┌─ Extract to read

The Company has selected September 30th as the date to perform its annual goodwill impairment test. Intangible assets with definite useful lives are amortized over their estimated useful lives to their estimated residual values. Goodwill is the only intangible asset with an indefinite life on the Bank’s balance sheet.

 

Based on its assessment, the Company believes its goodwill of $10 million was not impaired and is properly recorded in the consolidated financial statements as of December 31, 2015 and 2014.

 

Other intangible assets consist of core deposit and acquired client relationship intangible assets arising from bank acquisitions. They are initially measured at fair value and then are amortized on an accelerated method over their estimated useful lives, which can range from two to ten years. During 2013, the Company amortized all $510,000 in other intangible assets held as of December 31, 2012.

└─

## Exercise 1
In the listing below, copy exactly the part that opens with the line containing "Click the computer monitor upload icon" and closes with the line containing "pyautogui.click(x=363, y=232)", both lines included. Omit the pictures.

┌─ Records supplied

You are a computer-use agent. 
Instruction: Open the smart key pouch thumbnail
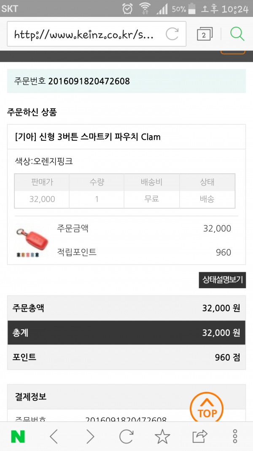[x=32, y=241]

└─
┌─ Records supplied

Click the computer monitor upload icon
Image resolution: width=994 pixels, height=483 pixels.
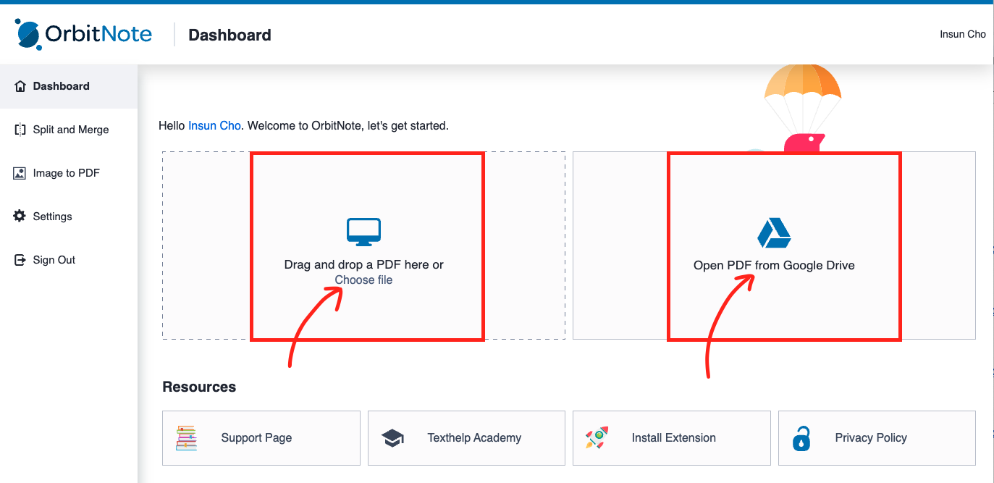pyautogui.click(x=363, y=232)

└─

## Exercise 2
Repeat the passage on goodwill and intangible assets word for word.

## Worked answer 1
Click the computer monitor upload icon
Image resolution: width=994 pixels, height=483 pixels.
pyautogui.click(x=363, y=232)

## Worked answer 2
The Company has selected September 30th as the date to perform its annual goodwill impairment test. Intangible assets with definite useful lives are amortized over their estimated useful lives to their estimated residual values. Goodwill is the only intangible asset with an indefinite life on the Bank’s balance sheet.

 

Based on its assessment, the Company believes its goodwill of $10 million was not impaired and is properly recorded in the consolidated financial statements as of December 31, 2015 and 2014.

 

Other intangible assets consist of core deposit and acquired client relationship intangible assets arising from bank acquisitions. They are initially measured at fair value and then are amortized on an accelerated method over their estimated useful lives, which can range from two to ten years. During 2013, the Company amortized all $510,000 in other intangible assets held as of December 31, 2012.